THE following case was stated for the opinion of the court to be considered in the nature of a special verdict, subject to a writ of error by either party.
“ Philip Justus was the owner of two contiguous lots of ground, situate on the south side of Wood Street, between Fifth and Sixth Streets, in the Northern Liberties of the City of Philadelphia. Upon one of which lots he had erected a three story brick messuage, against which he afterwards, on the other lot, put up an open shed eleven feet high, supported by a post in the ground at each end, with the rafters of the roof only let into four inch holes in the brick wall of said messuage.
“ In the month of October, 1835, the sheriff seized and took in execution, all the property of said Philip Justus, and the said three story brick messuage, and lot of ground was sold and conveyed to Joseph Oat, the plaintiff; and the said shed and lot of ground was sold and conveyed to one Thomas Hart, who, in the year 1837, sold and conveyed the same to Nathan Middleton, the defendant, who soon after removed the said shed, and built on his said lot a three story brick messuage, breaking into and using the brick wall of the said plaintiff, in the usual way, from the foundation to the roof.
“ The said brick wall is built upon the line of the said two lots in the usual way, half on each.
“ Question.—Is the plaintiff entitled to recover I If yea, for the whole wall, or only that part above the shed ?
“Judgment to be entered accordingly. If for the plaintiff, amount to be ascertained by attorneys.”
J¡ H. Campbell, for plaintiff.
Purd. 984, section 2 ,* Woolrych on Ways, 70.
Price, contra.
5 S. & R. 1, Hart v. Kucher; 5 Rawle 151.

Opinion:
Per Curiam.—
Plaintiff's claim must rest either on the act of assembly of February 24,1721, (Purd. Dig. 984,) or on the principles of the common law. The act of assembly applies only to cases where, at the time of the erection of the last house, there are adjoining lots owned by different persons. The second section im-powers the regulators " to enter upon the land of any person or persons, in order to set out the foundations and regulate the walls to be built between party and party : which foundation shall be laid equally upon the lands of the persons between whom such parly-wall is to be made."
In the case before us, Philip Justus was the owner of both lots when the first house, now the property of the plaintiff, was built.
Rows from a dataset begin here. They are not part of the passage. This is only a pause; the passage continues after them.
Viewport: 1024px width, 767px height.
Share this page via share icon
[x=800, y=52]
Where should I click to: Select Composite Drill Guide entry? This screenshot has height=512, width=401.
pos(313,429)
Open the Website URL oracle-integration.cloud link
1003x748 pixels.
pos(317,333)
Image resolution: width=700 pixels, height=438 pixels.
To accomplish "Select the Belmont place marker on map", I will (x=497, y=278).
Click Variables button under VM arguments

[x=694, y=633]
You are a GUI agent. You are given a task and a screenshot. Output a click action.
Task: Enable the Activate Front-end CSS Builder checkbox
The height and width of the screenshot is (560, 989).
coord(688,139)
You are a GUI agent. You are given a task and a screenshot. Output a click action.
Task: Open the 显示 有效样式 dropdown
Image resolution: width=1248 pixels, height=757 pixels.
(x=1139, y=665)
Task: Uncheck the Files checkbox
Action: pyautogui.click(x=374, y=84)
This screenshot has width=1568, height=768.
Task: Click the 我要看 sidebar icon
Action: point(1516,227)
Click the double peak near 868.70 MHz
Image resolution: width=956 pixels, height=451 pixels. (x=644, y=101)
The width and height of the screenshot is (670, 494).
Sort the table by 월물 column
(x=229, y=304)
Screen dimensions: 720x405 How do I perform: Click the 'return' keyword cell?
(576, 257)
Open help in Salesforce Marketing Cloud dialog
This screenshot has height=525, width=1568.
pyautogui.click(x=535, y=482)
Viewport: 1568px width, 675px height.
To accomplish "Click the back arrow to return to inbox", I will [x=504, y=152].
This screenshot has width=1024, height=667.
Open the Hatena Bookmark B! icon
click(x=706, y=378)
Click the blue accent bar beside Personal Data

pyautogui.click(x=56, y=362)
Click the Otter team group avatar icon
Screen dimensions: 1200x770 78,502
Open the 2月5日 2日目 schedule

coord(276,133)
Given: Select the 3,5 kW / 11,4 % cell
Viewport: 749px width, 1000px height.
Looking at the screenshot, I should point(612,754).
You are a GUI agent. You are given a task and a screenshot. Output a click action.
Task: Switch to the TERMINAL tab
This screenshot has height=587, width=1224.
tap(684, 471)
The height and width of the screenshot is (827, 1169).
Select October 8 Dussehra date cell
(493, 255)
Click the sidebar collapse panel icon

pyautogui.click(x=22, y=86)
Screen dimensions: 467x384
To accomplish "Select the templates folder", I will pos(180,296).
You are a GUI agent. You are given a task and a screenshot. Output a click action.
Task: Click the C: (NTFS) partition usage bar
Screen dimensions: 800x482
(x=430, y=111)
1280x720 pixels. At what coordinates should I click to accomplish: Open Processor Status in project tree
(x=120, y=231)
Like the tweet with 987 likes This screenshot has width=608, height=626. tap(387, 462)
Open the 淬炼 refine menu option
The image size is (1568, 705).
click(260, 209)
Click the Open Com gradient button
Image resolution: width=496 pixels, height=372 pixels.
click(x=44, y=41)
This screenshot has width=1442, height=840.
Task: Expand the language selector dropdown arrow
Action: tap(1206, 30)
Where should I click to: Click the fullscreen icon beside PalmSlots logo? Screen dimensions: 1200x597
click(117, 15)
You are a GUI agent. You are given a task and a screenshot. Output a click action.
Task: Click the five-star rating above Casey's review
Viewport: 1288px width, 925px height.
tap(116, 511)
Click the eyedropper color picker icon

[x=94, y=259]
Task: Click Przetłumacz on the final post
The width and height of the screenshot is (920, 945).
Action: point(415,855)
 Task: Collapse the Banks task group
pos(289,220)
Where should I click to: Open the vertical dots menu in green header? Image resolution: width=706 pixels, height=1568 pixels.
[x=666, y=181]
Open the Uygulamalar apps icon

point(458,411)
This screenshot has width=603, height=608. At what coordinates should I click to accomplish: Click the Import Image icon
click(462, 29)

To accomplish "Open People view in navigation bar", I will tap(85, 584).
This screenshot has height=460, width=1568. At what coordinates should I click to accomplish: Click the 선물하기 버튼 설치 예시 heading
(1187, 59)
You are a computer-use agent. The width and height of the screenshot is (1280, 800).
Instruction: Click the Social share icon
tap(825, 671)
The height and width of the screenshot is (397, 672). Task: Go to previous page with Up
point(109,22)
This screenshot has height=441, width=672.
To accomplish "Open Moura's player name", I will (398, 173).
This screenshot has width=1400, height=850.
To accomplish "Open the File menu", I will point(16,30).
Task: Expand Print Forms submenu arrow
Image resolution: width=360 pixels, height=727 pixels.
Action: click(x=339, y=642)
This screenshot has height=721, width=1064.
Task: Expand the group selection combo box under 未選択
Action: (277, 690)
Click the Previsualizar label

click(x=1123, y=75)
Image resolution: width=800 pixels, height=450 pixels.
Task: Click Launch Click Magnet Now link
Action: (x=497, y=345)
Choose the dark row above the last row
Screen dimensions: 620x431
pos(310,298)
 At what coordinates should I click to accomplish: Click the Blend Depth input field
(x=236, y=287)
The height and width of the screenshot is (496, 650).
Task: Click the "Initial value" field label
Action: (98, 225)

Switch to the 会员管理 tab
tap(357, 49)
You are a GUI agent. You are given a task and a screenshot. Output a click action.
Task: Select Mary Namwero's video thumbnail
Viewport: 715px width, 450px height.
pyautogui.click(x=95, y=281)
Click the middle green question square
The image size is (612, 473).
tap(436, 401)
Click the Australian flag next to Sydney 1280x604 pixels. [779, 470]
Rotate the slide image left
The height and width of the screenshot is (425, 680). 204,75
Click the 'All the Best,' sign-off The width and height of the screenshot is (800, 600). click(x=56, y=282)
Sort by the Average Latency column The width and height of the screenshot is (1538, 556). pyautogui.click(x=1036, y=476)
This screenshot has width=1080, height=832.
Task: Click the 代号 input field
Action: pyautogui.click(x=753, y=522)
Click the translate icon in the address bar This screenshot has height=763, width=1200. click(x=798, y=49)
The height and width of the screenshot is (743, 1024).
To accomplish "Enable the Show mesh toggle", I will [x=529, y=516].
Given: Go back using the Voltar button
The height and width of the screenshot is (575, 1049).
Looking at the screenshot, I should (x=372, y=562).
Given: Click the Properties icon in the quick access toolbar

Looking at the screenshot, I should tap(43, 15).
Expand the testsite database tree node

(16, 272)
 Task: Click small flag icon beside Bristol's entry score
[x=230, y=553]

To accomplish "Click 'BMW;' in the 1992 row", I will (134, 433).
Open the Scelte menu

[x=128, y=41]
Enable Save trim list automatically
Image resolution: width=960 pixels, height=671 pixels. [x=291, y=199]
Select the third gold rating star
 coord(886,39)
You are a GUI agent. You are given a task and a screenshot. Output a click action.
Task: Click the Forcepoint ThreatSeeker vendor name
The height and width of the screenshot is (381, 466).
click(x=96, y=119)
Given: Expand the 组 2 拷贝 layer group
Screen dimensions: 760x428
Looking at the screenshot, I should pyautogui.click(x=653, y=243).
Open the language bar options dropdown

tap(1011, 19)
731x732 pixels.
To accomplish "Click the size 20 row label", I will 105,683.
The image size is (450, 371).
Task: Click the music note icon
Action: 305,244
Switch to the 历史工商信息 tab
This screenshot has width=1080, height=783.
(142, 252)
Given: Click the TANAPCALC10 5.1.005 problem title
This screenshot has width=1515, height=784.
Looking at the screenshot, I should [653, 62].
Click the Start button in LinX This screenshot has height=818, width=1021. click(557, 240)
The wall, therefore, which is called the party-wall in the case stated, was not such, in the sense of that term, in the act of assembly. The sanction of a regulator was not necessary, and I presume was not obtained before the first house was erected. The claim consequently is not supported by the act of assembly.
From the common law it can derive no aid. The sheriff sold the two properties at the same time, allotting to each, one-half of the ground, according to the supposed division of Justus. The defendant's purchase was of a lot including one-half of the ground on which the wall, called the party-wall, stood. He purchased therefore one-half of this wall. Cujus est solum ejus usque ad cmlum. The plaintiff purchased the other lot with the house erected upon it; the house and half of the party-wall. The case states this expressly,—" The said brick wall is built upon the line of the said two lots, in the usual way,—half on each." The defendant, of course, in using as he did, the wall in question, committed no trespass. It was on his own ground, was his own property.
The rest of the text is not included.